Gustav Mahler (1860-1911) – Symphony No. 1
“It’s an astonishingly accomplished First Symphony, especially for one so young.” Something like that was said, not of Mahler but of Shostakovich. Not that it matters, because it’s equally true of them both. It’s also false! Don’t get me wrong – the works themselves are astonishing, but the the fact of their accomplishment isn’t. When someone immensely gifted and capable assiduously learns his craft and works his socks off, the conclusion is usually foregone.
For years Mahler beavered away at compositional muscle-building. He tried his hand at all sorts, ranging from chamber music through songs and opera to no fewer than three symphonies. Unfortunately for us, the intensely self-critical Mahler binned the bulk of these juvenilia. He reprieved only the fabulous cantata Das Klagende Lied and the lovable Lieder und Gesänge aus der Jugendzeit, although a piano quartet movement and a symphonic prelude somehow managed to side-step his waste-bin.

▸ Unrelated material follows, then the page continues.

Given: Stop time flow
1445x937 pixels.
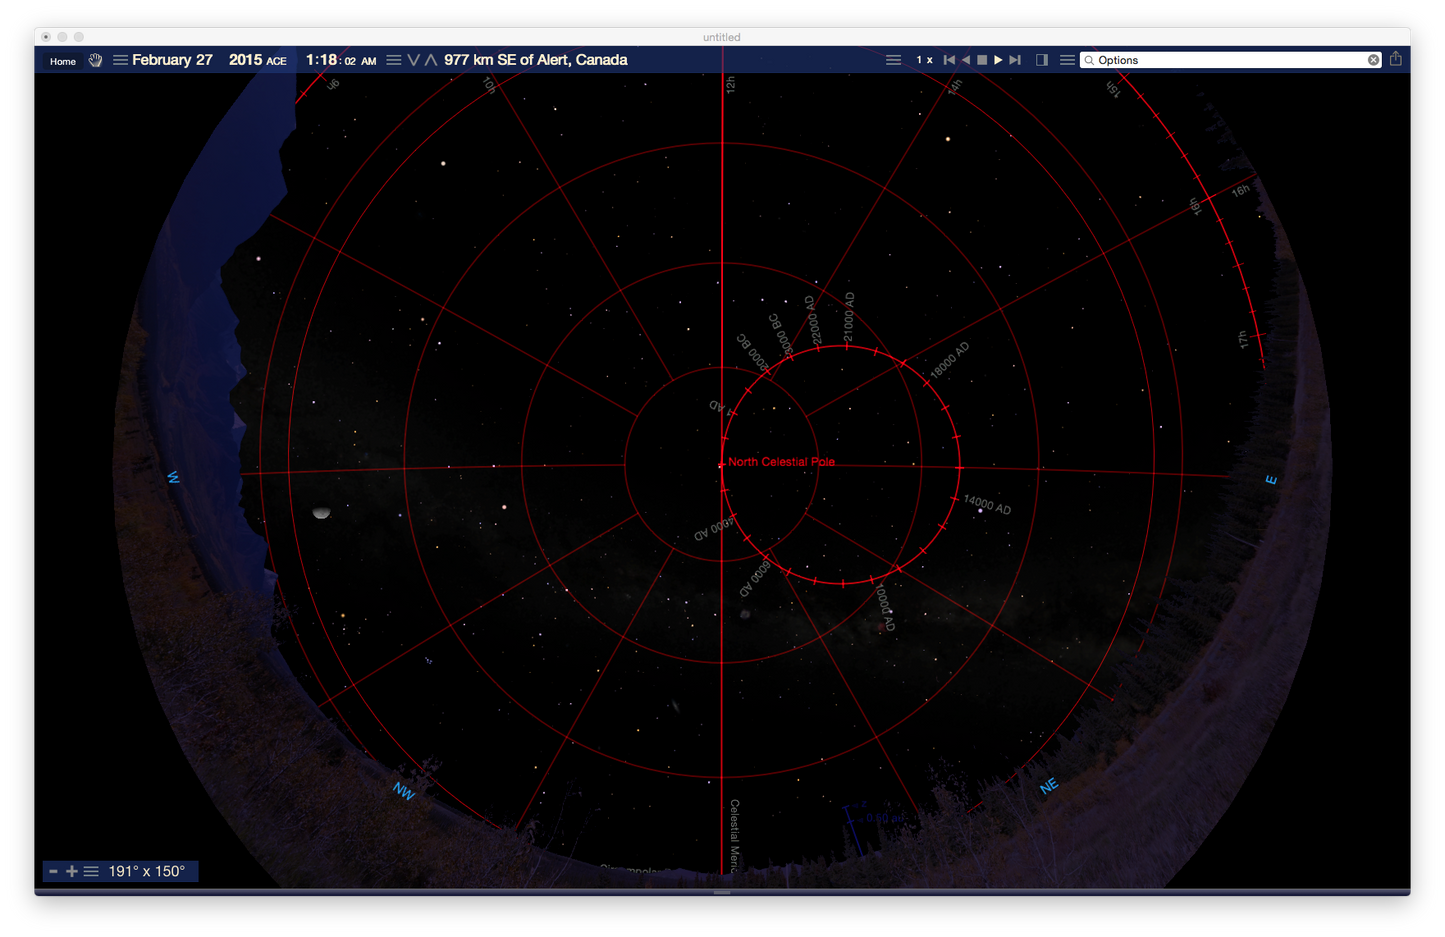Looking at the screenshot, I should click(982, 60).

Having had his fill (if that’s the right word) of living on the breadline whilst a student, and aware that composing would be scarcely less impecunious, Mahler made a bee-line for the rich pickings of the opera house. As it happened, he thereby awakened the hitherto sleeping dragon of his extraordinary interpretative talent. Consequently, during 1883, a ballooning conducting career devoured pretty well all his “free time”, effectively putting paid to his compositional explorations, and leaving his creative Muse high and dry.
But not for long. The unhappy outcome of a tempestuous affair with Johanna Richter provoked his impatient Muse beyond endurance, compelling him (December 1883) to start writing the cathartic Lieder Eines Fahrenden Gesellen (“LEFG”). However, events then took an unexpected turn. Mahler started work on – of all things – a symphony! How did he square this major undertaking with his lack of “free time”?
It seems that his love-affair and other factors – such as those favoured juvenilia, his radical temperament, and indeed the struggles and successes of his practical career – had conspired to guide Mahler to an extraordinary resolution. In what amounts to a “co-composition”, the song-cycle supplied basic materials for both works, and likewise the symphony furnished the orchestration.
Thereafter, by sticking to these two radical but complementary forms, he could both work more efficiently and satisfy the expressive demands of his Muse. We get the distinct impression that Mahler was effectively declaring, “Right, this is how it has to be: from now on, all my music will be either song – the simplest, most intimate of forms – or symphony – the most complex and most public. For my purposes, there need be nothing in between.”
Nevertheless, there were teething troubles. Because of the ever-growing demands of his practical career, the symphony received only sporadic attention until, in 1888, he became embroiled in another passionate affair, this time with Marion von Weber, the composer’s granddaughter-in-law. Provoked by resonances with that earlier affair and the intimate inter-relation of the symphony to the song-cycle, he polished off his First Symphony in six weeks flat [see footnote].
At the time this work was conceived, the symphonic cutting edge belonged to the likes of Bruckner’s Seventh and Brahms’s Third. This bears thinking about. Notwithstanding all that had gone on in the world of Music in the intervening 50-odd years, Mahler’s was the first truly revolutionary symphony since Berlioz’s Symphonie Fantastique. Everything about it – other than its accomplishment, that is – is indeed astonishing.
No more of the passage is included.